| Exercise goal |
Please answer these three questions from the children's rights text below:
(a) Who originally coined the concept "Repressive State Apparatuses"?
(b) In what year did the publication calling children's rights a "slogan in need of a definition" appear?
(c) Into how many groups does the Children's Rights Information Network sort rights?

═════ Selected extract ═════

The field of children's rights spans the fields of law, politics, religion, and morality.

Rationale

A boy working as a "clock boy" on the streets of Merida, Mexico.

As minors by law children do not have autonomy or the right to make decisions on their own for themselves. Instead their adult caregivers, including parents, social workers, teachers, youth workers and others, are vested with that authority depending on the circumstance the child is in.[6] As applied to children these legal apparatuses are termed as "Repressive State Apparatuses," a concept which was originally coined by Louis Althusser.[7]

Research has found that because of these legal structures children themselves feel powerless and with little control over their own lives, and believe that the power of this structure, as opposed to their age or developmental ability, causes them to be vulnerable.[8] Structures such as government policy have been found to mask the ways adults abuse and exploit children, resulting in child poverty, lack of educational opportunities, and child labor. Research has also identified children as a minority group towards whom society needs to reconsider the way it behaves.[9]

Researchers have identified children as needing to be recognized as participants in society whose rights and responsibilities need to be recognized at all ages.[10]

Historic definitions of children's rights

Consensus on defining children's rights has become clearer in the last twenty years.[11] A 1973 publication by Hillary Clinton (then an attorney, later U.S. First Lady, Senator and presidential candidate) stated that children's rights were a "slogan in need of a definition".[12]

Children’s rights law is defined as the point where the law intersects with a child’s life. According to the Harvard Law School, children's rights law includes juvenile delinquency, due process for children involved in the criminal justice system, appropriate representation, and effective rehabilitative services; care and protection for children in state care; ensuring education for all children regardless of their origin, race, gender, disabilities, or abilities, and; health care and advocacy.[13]

Types of rights

Children's rights are defined in numerous ways, including a wide spectrum of civil, cultural, economic, social and political rights. A Canadian organization categorizes children's rights into three categories, including:

In a similar fashion, the Children's Rights Information Network categorizes rights into two groups, including:[16] [17]

  • Economic, social and cultural rights, related to the conditions necessary to meet basic human needs such as food, shelter, education, health care, and gainful employment. Included are rights to education, adequate housing, food, water, the highest attainable standard of health, the right to work and rights at work, as well as the cultural rights of minorities and indigenous peoples.

═════ Given information ═════

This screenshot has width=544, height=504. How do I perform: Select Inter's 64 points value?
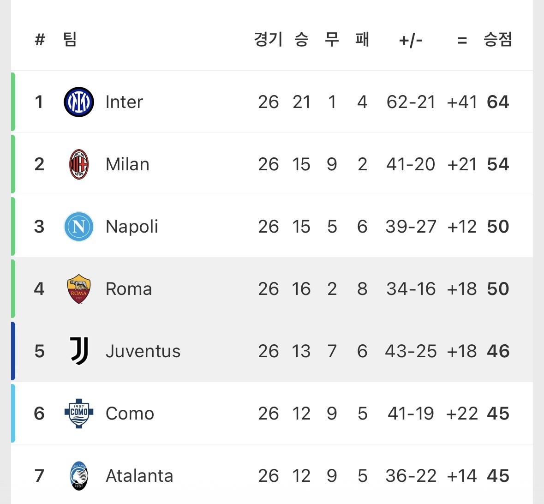coord(498,102)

═════

| Full answer |
(a) Louis Althusser
(b) 1973
(c) Two